**TASK TO COMPLETE:**
Exact reproduction required: the lines below from the line with "The image size is (429, 906)." to the line with "The width and height of the screenshot is (386, 220).", both ends included, and no others.

**RECORDS SHOWN:**
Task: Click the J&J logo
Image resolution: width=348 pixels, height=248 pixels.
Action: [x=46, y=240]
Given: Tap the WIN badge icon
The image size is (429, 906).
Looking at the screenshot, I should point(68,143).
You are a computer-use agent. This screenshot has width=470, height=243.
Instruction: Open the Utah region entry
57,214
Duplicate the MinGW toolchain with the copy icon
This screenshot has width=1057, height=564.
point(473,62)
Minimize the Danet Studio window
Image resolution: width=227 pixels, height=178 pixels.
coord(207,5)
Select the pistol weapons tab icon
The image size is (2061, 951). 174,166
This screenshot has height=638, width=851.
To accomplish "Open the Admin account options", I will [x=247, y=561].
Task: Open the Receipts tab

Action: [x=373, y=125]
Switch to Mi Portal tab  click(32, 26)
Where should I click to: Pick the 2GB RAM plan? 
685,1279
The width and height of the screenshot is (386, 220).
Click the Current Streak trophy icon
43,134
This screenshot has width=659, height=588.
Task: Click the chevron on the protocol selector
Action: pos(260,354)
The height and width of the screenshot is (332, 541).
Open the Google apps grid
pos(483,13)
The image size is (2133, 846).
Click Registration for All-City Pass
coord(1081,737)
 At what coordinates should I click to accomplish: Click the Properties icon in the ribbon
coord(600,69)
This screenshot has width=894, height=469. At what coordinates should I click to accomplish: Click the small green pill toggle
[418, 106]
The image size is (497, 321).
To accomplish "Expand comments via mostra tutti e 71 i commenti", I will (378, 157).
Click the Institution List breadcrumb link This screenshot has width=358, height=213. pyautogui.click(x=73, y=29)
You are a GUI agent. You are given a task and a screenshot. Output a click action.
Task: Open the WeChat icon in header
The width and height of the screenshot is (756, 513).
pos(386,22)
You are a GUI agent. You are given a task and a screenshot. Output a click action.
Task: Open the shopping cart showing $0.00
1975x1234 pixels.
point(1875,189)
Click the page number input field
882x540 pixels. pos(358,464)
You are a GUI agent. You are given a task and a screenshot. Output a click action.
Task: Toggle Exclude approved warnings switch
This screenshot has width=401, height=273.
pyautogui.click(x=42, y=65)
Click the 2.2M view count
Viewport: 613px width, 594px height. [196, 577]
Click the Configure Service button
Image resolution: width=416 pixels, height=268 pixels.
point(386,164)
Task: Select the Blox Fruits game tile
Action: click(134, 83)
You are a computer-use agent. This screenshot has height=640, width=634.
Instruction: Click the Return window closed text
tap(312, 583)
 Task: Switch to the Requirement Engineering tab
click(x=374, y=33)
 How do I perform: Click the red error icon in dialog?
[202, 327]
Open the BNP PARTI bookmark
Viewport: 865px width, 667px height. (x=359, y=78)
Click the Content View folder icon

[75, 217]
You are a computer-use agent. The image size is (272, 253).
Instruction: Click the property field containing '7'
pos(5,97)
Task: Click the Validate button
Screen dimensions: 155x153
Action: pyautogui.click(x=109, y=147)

**RESULT FOR THIS EXERCISE:**
The image size is (429, 906).
Looking at the screenshot, I should point(68,143).
You are a computer-use agent. This screenshot has width=470, height=243.
Instruction: Open the Utah region entry
57,214
Duplicate the MinGW toolchain with the copy icon
This screenshot has width=1057, height=564.
point(473,62)
Minimize the Danet Studio window
Image resolution: width=227 pixels, height=178 pixels.
coord(207,5)
Select the pistol weapons tab icon
The image size is (2061, 951). 174,166
This screenshot has height=638, width=851.
To accomplish "Open the Admin account options", I will [x=247, y=561].
Task: Open the Receipts tab

Action: [x=373, y=125]
Switch to Mi Portal tab  click(32, 26)
Where should I click to: Pick the 2GB RAM plan? 
685,1279
The width and height of the screenshot is (386, 220).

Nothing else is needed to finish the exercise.